Hey fireguy, sorry it took me so long to get back to you. The process I am following goes like this. I am taking karat gold (evenly melted scrap) in sample weights of .25 to .5 grams and wrapping it up in a one inch by one inch lead foil with more than enough silver to inquart it. This is placed in a small bone ash cuppel and placed in the oven. I let the temperature get from 1700 to 1800 degrees Fahrenheit. I have noticed It drops to about 1600 degrees when I open the door to check the cuppels. After it has melted into a bead I pull it out and let it cool. Then I place it in a porcelain crucible and begin the nitric dissolve. I start with a three parts water one part nitric (The nitric acid is 70% pure) then my second run I go to three parts nitric and one part water. I have no problem getting it to dissolve and I am very careful in not losing gold during the filtering. I wash my gold and dry it then I weight it. I am careful not to leave any in the crucible. It is always coming out about two to four percent low, sometimes more. I have been refining for years and have the process down very well. I have refined many batches that the samples came from and my refining yields is always higher than the fire assay shows. My XRF also shows there to be more purity there, and the other party's assay is always coming out higher. So I have no doubt that it is something I am doing wrong in this. I have noticed a problem of getting the metals to mix together in the bone ash crucible while in the oven. Maybe I am leaving some in the crucible? I am just stumped on what is causing me to be off on my readings. I really appreciate you helping me, I am lost on this and ignorant to the topic of fire assays. Thank you very much.
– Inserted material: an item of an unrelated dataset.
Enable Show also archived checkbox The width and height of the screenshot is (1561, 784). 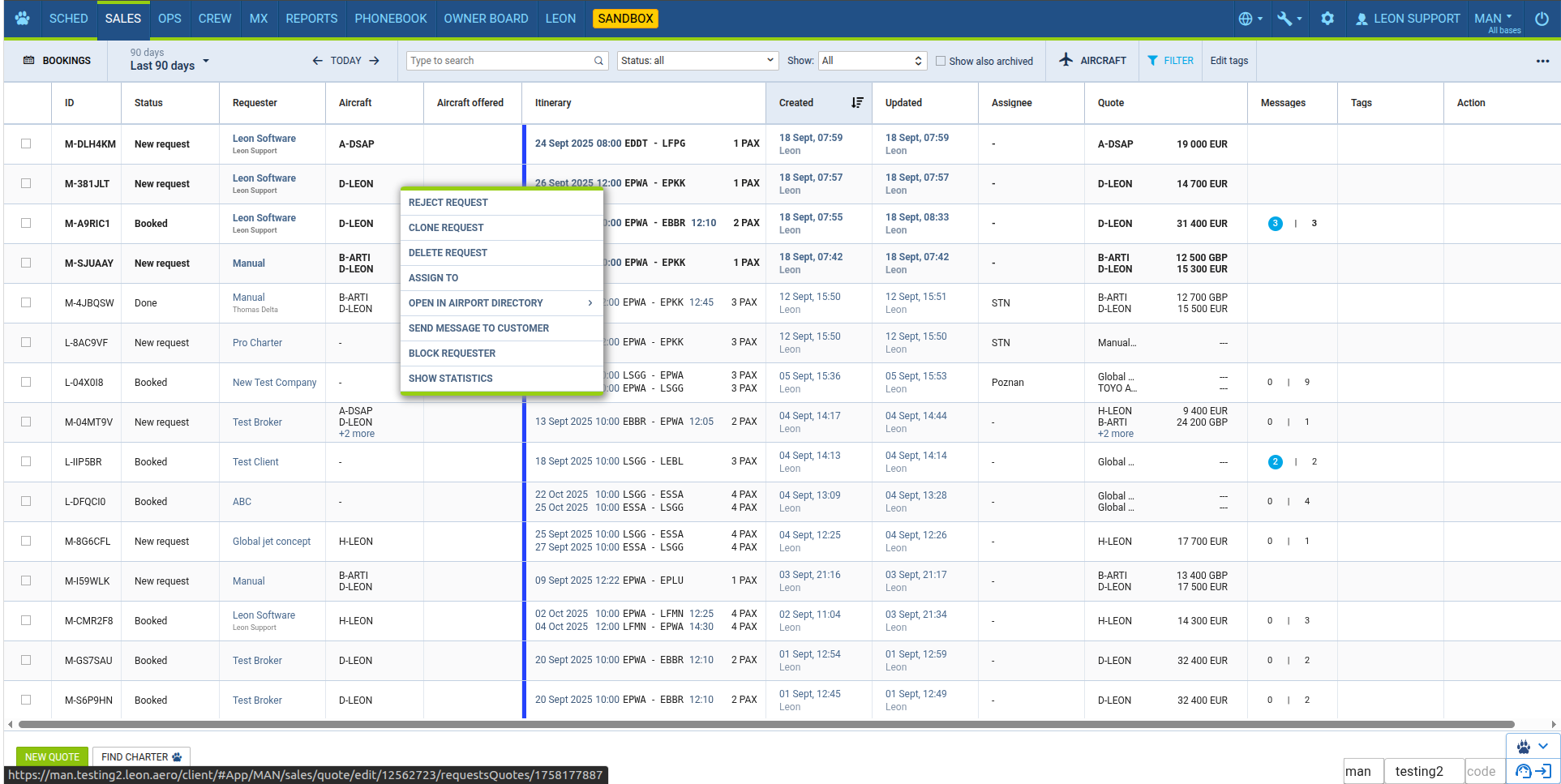tap(941, 61)
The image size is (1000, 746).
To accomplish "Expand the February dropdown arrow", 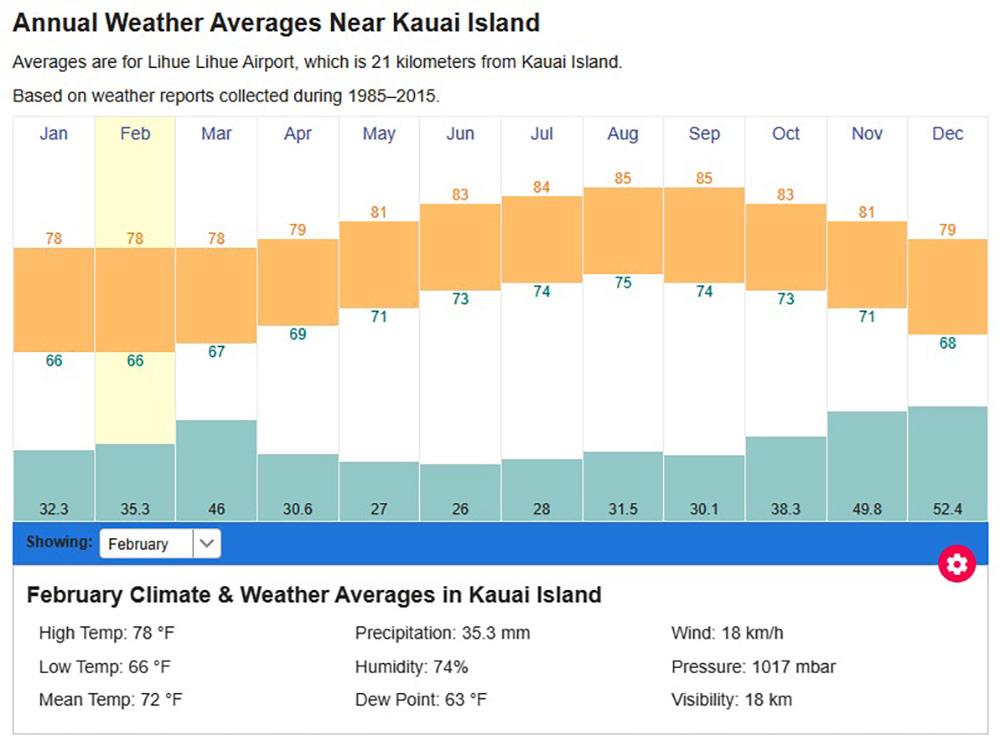I will pos(206,543).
OK. While the process you describe would be OK to obtain a rough assay, it is missing some important steps.
1st, it sounds like you are cold loading the cupel (putting the lead on a cold cupel and putting into the oven). This is not good assay technique, especially for this type of bullion analysis. Preheat the cupel up to full temperature and let it soak at temperature for about 15 minutes. Then place the lead button onto the cupel in the furnace.
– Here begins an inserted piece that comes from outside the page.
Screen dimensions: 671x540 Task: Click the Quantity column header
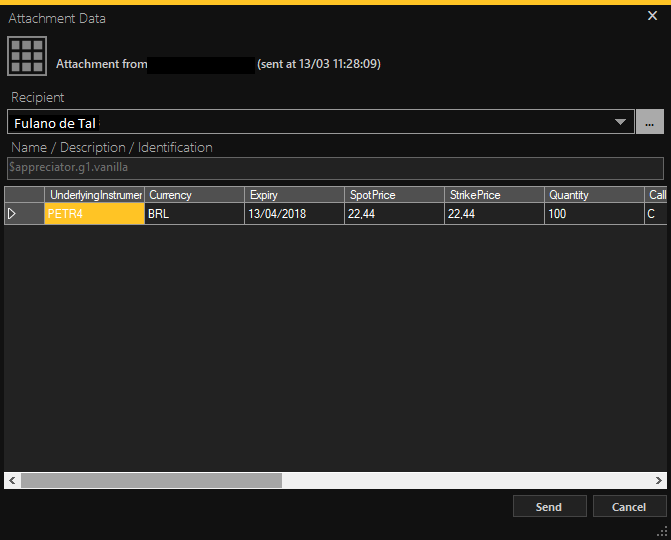pos(594,195)
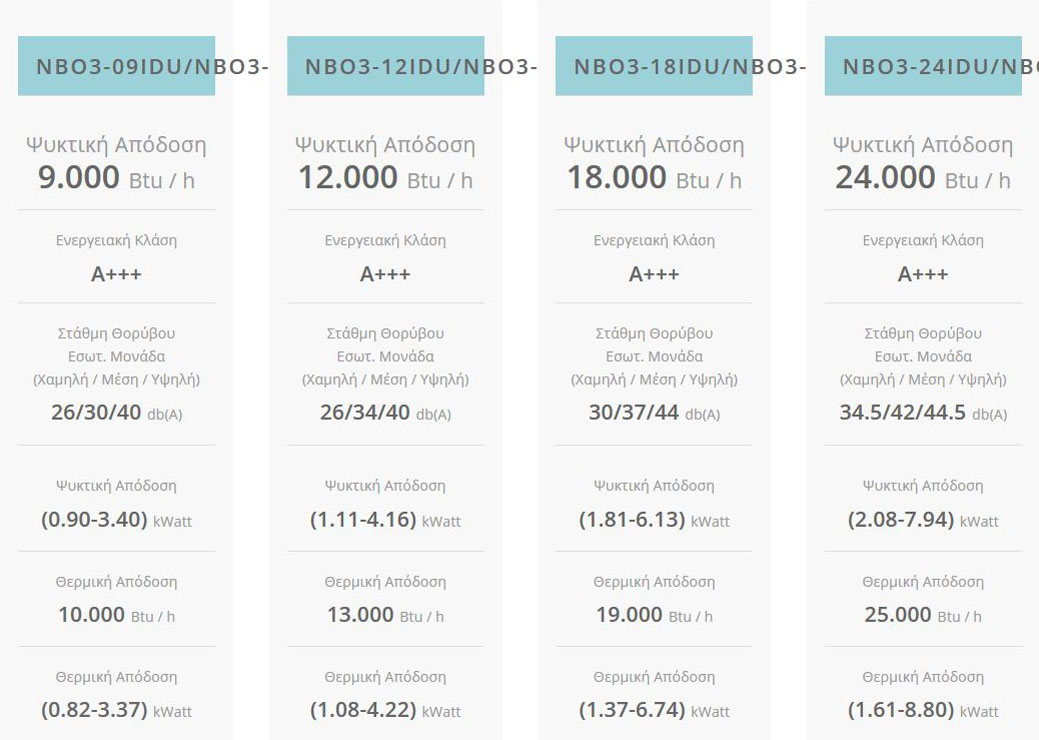Viewport: 1039px width, 740px height.
Task: Click the (1.61-8.80) kWatt heating range
Action: [x=923, y=710]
2nd. It sounds like you are cupelling too hot. I would not exceed 1700F.
3rd. Your first analysis would be a "preliminary", which is done to determine the approximate gold and silver composition of the sample.
4th. Your final analysis should have the proper amount of silver added (not an excess) as determined by the preliminary. This amount of silver is typically 2.5-3 times the amount of gold (don't forget to include the silver in the sample). You will also use the result from the preliminary analysis to determine the composition of your proof sample, which will be made up of high purity gold, silver, and copper. The results of the proof will be used to correct for any gains or losses in the analysis.
The SMA Methods Manual II reference I gave earlier is the procedure that was ultimately adopted by ASTM.
A few other important factors:
-Parting acid is typically performed in two steps. The first uses 33% HNO3, for 45 minutes. The second, 66% for 45 minutes.
-Don't boil the parting acid.
-Wash at least 3 times with DI water
-After drying, anneal the gold (1100-1300F)
-Allow to cool before weighting on microbalance
Hopefully this gets you on the right track to obtain the good results you are looking for.